#### [CONSIGNES DE L'EXERCICE]
A - Répondez à ces questions d'après le texte sur les retraites :
(i) Qui a promis qu'il n'y aurait aucun sujet tabou lors de la conférence sur les retraites ?
(ii) Depuis quelle année la France a-t-elle opté pour un système de retraites par répartition ?
(iii) Quel organisme gère la retraite complémentaire ?
B - Recopiez à l'identique tout le passage du texte sur les retraites qui va de « Avant de détailler » jusqu'à « notre vie professionnelle. ».

Retraites : pourquoi la capitalisation n’est pas une solution ?

Publié le par Les communistes de Pierre Bénite

Retraites : pourquoi la capitalisation n’est pas une solution ?

 

Le Medef veut profiter du "conclave" sur les retraites pour pousser à la capitalisation. Plusieurs pistes peuvent être explorées, mais aucune n’est aussi protectrice, solidaire et redistributive que le système par répartition.

 

François Bayrou a promis qu’il n’y aurait aucun sujet tabou lors de la conférence sur les retraites qui réunit les partenaires sociaux. Voilà qui n’est pas tombé dans l’oreille d’un sourd ! Si les organisations syndicales comptent faire pression pour revenir sur l’âge légal de départ, le Medef entend ouvrir le débat sur la retraite par capitalisation, le rêve de toujours du capital.

 

Avant de détailler les changements que cela induirait, un rappel concernant la situation actuelle s’impose. Depuis 1946, la France, comme beaucoup d’autres pays, a opté pour un système de retraites par répartition, jugé plus sûr et solidaire après la guerre.

 

Concrètement, les cotisations des actifs financent les pensions des retraités d’aujourd’hui. Ces cotisations, dont les individus ne choisissent pas le montant, leur ouvrent également des droits pour leur retraite future, qui sera donc financée par la génération suivante. C’est le principe de solidarité.

 

Les pensions sont constituées d’une retraite de base, versée par la Sécurité sociale et d’une retraite complémentaire, gérée par l’Agirc-Arrco, dont le montant dépend du nombre de points récoltés pendant notre vie professionnelle.

#### [DONNÉES AFFICHÉES]
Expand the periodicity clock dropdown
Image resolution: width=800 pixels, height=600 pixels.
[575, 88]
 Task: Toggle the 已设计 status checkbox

#### [RÉPONSES PAR TÂCHE]
A -
(i) François Bayrou
(ii) 1946
(iii) L'Agirc-Arrco

B -
Avant de détailler les changements que cela induirait, un rappel concernant la situation actuelle s’impose. Depuis 1946, la France, comme beaucoup d’autres pays, a opté pour un système de retraites par répartition, jugé plus sûr et solidaire après la guerre.

 

Concrètement, les cotisations des actifs financent les pensions des retraités d’aujourd’hui. Ces cotisations, dont les individus ne choisissent pas le montant, leur ouvrent également des droits pour leur retraite future, qui sera donc financée par la génération suivante. C’est le principe de solidarité.

 

Les pensions sont constituées d’une retraite de base, versée par la Sécurité sociale et d’une retraite complémentaire, gérée par l’Agirc-Arrco, dont le montant dépend du nombre de points récoltés pendant notre vie professionnelle.